Led by Adam Dacey the founder of Mindspace and the Meditation in Schools Project.
Format of the session:
7.35pm – Guided Mindful Meditation
7.45pm – Short Talk
7.55pm – Second Guided Meditation
8.05pm – Short Talk
8.15pm – Third Guided Meditation
8.25pm – Conclusion and Questions
Follow up with e-resource sent to you to continue your practice at home.
We are constantly moving. Even when we sit still our mind is moving forward and backwards, side to side, up and down; there is no stopping it. This almost continuous unsettled mind means we find it challenging to settle both physically and mentally. How can we transform this busy movement into mindful activity? To begin with, it can help to slow down our actions so that we can gain an insight into the mindful way. We do not necessarily need to engage in all our activities slowly; however, it can be helpful in the early stages of our training.

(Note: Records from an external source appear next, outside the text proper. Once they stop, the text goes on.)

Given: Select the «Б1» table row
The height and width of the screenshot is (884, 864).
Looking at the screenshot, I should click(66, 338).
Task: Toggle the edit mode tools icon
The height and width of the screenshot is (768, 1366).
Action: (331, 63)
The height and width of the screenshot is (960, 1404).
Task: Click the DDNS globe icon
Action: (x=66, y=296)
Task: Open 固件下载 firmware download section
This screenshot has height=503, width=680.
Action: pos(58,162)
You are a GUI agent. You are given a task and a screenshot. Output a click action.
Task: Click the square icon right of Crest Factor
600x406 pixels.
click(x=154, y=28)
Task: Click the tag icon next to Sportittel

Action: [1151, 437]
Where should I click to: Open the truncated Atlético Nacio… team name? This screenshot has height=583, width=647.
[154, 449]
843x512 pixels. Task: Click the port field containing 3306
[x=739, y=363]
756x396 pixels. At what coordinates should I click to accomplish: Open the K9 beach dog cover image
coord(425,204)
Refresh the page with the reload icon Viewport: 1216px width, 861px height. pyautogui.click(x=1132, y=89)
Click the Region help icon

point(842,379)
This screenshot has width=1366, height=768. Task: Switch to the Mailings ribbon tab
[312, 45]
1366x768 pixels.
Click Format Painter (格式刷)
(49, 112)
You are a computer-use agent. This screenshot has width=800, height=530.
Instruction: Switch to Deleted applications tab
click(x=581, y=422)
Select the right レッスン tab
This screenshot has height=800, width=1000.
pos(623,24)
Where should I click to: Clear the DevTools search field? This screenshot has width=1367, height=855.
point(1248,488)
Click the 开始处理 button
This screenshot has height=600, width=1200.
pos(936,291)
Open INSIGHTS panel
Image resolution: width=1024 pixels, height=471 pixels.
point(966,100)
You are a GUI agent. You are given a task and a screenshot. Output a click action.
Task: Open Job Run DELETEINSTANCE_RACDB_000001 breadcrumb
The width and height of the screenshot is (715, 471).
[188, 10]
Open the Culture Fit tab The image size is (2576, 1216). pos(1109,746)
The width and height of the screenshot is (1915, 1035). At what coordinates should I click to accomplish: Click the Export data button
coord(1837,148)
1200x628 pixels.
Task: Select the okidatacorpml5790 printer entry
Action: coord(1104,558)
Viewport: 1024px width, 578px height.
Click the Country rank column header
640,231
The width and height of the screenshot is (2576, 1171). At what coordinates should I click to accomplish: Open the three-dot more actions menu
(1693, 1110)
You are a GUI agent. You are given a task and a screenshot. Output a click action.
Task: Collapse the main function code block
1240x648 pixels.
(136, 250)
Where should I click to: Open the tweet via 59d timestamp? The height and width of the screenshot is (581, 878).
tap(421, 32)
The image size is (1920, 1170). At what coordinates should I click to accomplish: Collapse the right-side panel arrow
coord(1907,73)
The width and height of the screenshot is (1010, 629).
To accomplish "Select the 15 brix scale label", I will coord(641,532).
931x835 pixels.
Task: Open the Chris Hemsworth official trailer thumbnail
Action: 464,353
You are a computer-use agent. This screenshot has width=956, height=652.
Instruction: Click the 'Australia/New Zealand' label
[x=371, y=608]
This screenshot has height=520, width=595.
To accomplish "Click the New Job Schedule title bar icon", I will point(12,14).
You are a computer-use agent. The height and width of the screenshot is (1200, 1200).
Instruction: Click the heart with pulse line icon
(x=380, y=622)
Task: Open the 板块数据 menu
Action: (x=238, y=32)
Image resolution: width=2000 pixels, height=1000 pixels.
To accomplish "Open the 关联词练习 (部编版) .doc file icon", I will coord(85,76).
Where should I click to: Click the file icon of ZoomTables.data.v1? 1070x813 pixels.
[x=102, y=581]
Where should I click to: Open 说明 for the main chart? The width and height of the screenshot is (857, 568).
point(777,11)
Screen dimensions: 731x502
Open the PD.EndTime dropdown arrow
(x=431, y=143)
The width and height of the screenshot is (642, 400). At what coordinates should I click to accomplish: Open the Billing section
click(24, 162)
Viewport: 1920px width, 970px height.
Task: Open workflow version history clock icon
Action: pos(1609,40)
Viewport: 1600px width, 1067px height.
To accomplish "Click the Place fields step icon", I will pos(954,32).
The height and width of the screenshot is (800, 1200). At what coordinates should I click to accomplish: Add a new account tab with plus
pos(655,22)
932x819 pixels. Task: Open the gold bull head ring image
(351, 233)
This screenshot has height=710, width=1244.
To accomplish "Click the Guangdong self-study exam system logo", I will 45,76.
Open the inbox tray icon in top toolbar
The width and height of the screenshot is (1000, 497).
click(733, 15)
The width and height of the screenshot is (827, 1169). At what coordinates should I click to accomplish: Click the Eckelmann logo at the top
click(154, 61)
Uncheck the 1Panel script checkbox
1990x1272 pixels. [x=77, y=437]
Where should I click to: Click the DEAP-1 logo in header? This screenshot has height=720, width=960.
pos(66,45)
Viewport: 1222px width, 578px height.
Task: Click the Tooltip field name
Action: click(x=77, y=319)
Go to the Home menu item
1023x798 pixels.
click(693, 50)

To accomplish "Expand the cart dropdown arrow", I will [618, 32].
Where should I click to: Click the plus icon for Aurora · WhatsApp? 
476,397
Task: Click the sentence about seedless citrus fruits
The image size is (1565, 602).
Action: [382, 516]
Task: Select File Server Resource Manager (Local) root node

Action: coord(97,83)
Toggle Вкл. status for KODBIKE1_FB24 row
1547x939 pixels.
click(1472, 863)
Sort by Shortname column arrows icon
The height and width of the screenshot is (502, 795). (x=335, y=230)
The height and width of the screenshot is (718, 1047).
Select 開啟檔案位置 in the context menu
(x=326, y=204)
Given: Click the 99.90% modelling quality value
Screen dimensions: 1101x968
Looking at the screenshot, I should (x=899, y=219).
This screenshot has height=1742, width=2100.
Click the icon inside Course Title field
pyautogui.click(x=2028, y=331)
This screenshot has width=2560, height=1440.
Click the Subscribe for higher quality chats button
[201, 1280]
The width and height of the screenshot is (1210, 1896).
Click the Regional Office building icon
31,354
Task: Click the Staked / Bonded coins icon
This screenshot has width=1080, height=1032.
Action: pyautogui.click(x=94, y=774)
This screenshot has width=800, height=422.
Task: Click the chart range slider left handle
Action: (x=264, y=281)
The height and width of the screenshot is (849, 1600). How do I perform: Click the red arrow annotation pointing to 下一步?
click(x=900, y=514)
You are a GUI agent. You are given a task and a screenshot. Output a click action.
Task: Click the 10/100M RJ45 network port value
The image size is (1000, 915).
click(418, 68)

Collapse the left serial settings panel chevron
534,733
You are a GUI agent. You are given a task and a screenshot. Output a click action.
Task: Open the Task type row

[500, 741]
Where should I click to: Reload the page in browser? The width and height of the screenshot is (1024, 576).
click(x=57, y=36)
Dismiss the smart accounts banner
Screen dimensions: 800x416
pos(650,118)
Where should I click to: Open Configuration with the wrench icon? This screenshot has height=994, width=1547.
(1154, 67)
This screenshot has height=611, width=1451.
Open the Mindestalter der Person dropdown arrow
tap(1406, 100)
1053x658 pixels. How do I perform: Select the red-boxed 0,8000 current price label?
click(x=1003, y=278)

Our mind can be so busy thinking and worrying about what we are going to do next that we miss what we are doing, right now. The precious moments of our life can pass us by, as a result of being two or three moments ahead of, or behind, ourselves. When we start to slow down our movement, it is easier to engage in what we are doing mindfully.
We can start with our walking. In many respects, walking is similar to breathing. It is something that we do all the time, yet we are rarely fully aware of the process. When we took our first steps, it was incredible; we were able to immerse in the present moment. Now due to familiarity and busyness, the steps we take can be mechanical, merely taking us to the next job we must do, the next task in our life. With this approach, our body can become just like a machine.
With mindful awareness, our body becomes a vessel for encouraging the growth of mindfulness, and each step we take leads us closer to inner peace. When we walk mindfully, we can watch, observe, breathe, and fully take in the changing world around us.